= Miroslav Trejtnar =

Miroslav Trejtnar at work in his studio in Prague, Czech Republic

Miroslav Trejtnar (born 5 April 1962 in Rychnov nad Kněžnou, Czechoslovakia) is a master puppeteer and teacher of puppetry.

==Background==
Trejtnar has a long connection with puppetry. He concentrated on woodcarving at the Arts and Crafts High School in Prague. From there he went on to study puppet design at the Department of Alternative and Puppet Theatre at the Academy of Performing Arts in Prague. Miroslav also spent time training at the Institut UNIMA in Charleville-Mézières, France. He also worked with the Bread and Puppet Theater, USA.

==Career highlights==
In 1999, Trejtnar founded the KID Company which is devoted to designing and producing traditional Czech wooden puppets, toys and sculptures. His puppets have been displayed by invitation at the UNIMA 2000 World Festival in Magdeburg, Germany. Trejtnar has been commissioned to design and make puppets for a large range of productions in the Czech Republic and elsewhere. Highlights have included working for the Forman brothers on their production of 'Baroque Opera' as well as for the renowned Jiří Trnka animation studios in Prague. 1996 was a special year for Trejtnar as he received the Bavarian Design Award at the Munich International Crafts Fair.

==Master Puppeteer and Teacher of Puppetry==

Puppetry students of Miroslav Trejtnar, January 2007

Trejtnar is one of few remaining teachers of the art of designing and making traditional Czech marionettes. His courses are in great demand.
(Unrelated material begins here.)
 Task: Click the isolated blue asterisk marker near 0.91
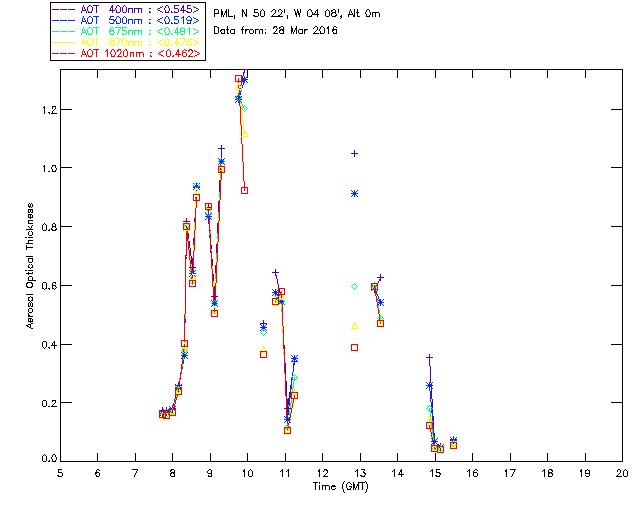354,193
He also has great knowledge as a manipulator of different styles of puppetry. Puppeteers come from all around the world to have the chance to work with and learn from him. Apart from operating his own studio in Prague, Trejtnar has been invited to lecture in puppet making and design at the Academy of Performing Arts in Prague, St. Martin's College of Design, London and also in Portugal and Hong Kong. Many of his students work as professional puppeteers and teachers of puppetry in schools around the world. Every year, Trejtnar works with students on a puppet creation and performance project called Teatrotoč.